C’erano anche momenti di silenzio assoluto. Ore in cui nessuno parlava, in cui il rumore del martello era l’unico linguaggio. A Darin quei silenzi pesavano. Si sentiva ingabbiato dentro il respiro del fuoco, come se la sua vita non fosse altro che un susseguirsi di colpi sull’incudine. Ralf invece pareva trarne pace. Quel contrasto diceva tutto della distanza tra loro: maestro e discepolo, sì, ma anche due uomini che guardavano la vita da prospettive opposte.
Il ferro gridava sotto i colpi, e quel grido si mescolava con i pensieri del ragazzo. Darin batteva, sollevava, ribatteva, e il ritmo del lavoro diventava il ritmo della sua stessa mente: costante, ostinato, inevitabile. Eppure, anche in quell’ostinazione, c’era uno scarto, un’incrinatura che non si vedeva con gli occhi ma che lui sentiva dentro.
Era un giovane alto e saldo, il corpo già temprato dal lavoro e dalla disciplina. Le braccia portavano i segni della fatica, le mani callose sapevano reggere martelli e tenaglie come se fossero prolungamenti naturali del suo corpo. Ma nello sguardo, che spesso si perdeva oltre l’uscio della fucina, c’era una luce inquieta. Non di ribellione, non di noia: una tensione che non trovava posto nelle parole semplici del villaggio.
Gli altri lo chiamavano “irrequietezza giovanile”. Sorridevano, pensando che col tempo gli sarebbe passata: bastava il matrimonio, i campi da curare, un mestiere sicuro. Eppure Darin sapeva che non era così. Non era soltanto desiderio di correre nei campi o di visitare un feudo vicino. Era come un suono costante, un mormorio che nessun altro pareva udire: un richiamo che veniva da oltre le mura, oltre i campi, forse oltre il bosco stesso.

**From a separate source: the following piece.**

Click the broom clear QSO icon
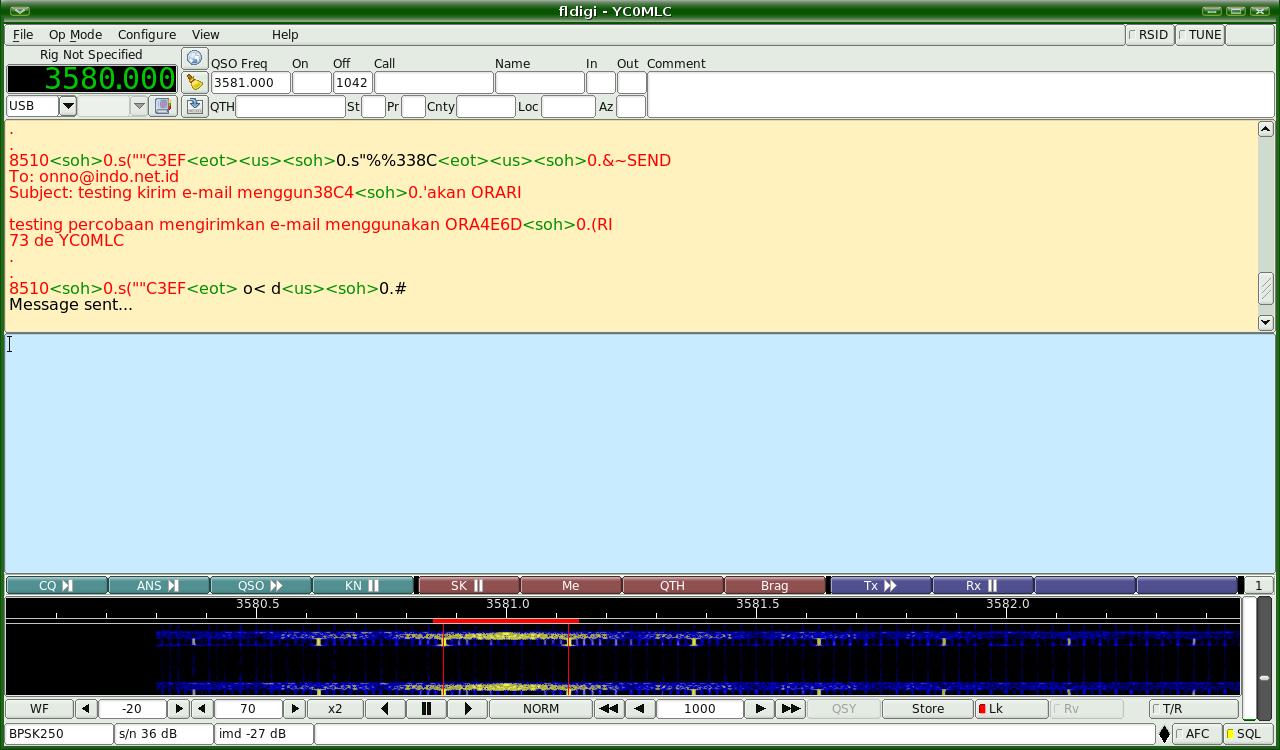 click(x=194, y=82)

Il padre gli aveva insegnato la pazienza del contadino. Uomo di terra, conosceva le stagioni come un vecchio amico: tastava la zolla umida e sapeva dire se l’annata sarebbe stata buona, guardava le nuvole e indovinava se la pioggia sarebbe durata. Con lui Darin aveva imparato che il mondo si misura con gesti lenti, con attese che richiedono fede. Eppure, mentre lo guardava tornare dai campi con la schiena curva e le mani nere di terra, si chiedeva se quella fosse davvero la sola strada che la vita poteva offrire.
Dalla madre aveva preso l’ordine e il senso di giustizia. Ogni cosa, in casa, trovava posto grazie a lei: il pane allineato sulle assi, la tela piegata con precisione, le parole dette al momento giusto e mai di più. Quando lui tornava dalla fucina con la pelle che odorava di fumo e sudore, lei non lo rimproverava per lo sguardo perso oltre la soglia. Gli posava davanti la scodella di zuppa e diceva soltanto: “Mangia.” In quel gesto semplice, Darin sentiva il peso e la forza di un amore che non chiedeva nulla in cambio.

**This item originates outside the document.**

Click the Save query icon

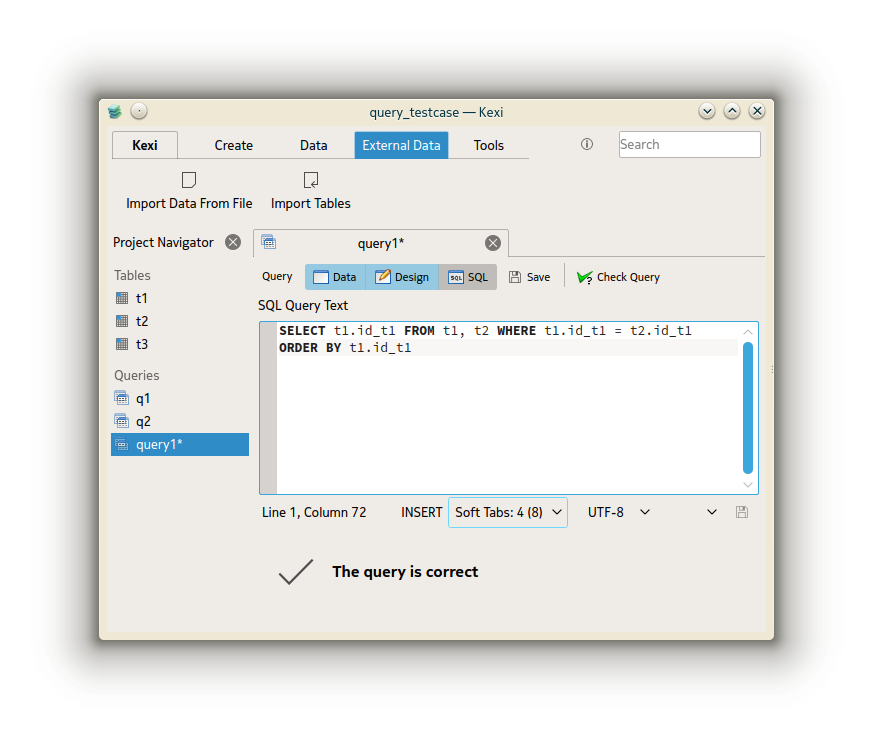515,277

La sorella maggiore, invece, era già parte di un altro mondo. Lavorava a corte, al servizio della casa del signore, e tornava a casa solo di rado. Ogni volta portava con sé il luccichio di notizie, di storie, di abiti e maniere che non appartenevano al villaggio. Parlava di intrighi e di feste, di dame che ridevano dietro ventagli, di cavalieri che discutevano come se il destino si decidesse a tavola. Darin la ascoltava, a metà tra fascinazione e disagio. Era la prova vivente che un altrove esisteva, anche se non sapeva se lo avrebbe mai raggiunto.

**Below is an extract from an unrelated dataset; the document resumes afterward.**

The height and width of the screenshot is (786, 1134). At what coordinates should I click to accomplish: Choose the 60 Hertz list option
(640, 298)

Dentro di sé, Darin si riconosceva come timido e onesto. Non era portato alla menzogna: ogni volta che provava a piegare la verità, il peso della bugia gli restava addosso come un ferro malfatto. Non amava i litigi, ma la slealtà lo feriva come uno schiaffo. Eppure, allo stesso tempo, aveva un desiderio che non sapeva confessare a nessuno: quello di vedere, di sapere, di camminare oltre.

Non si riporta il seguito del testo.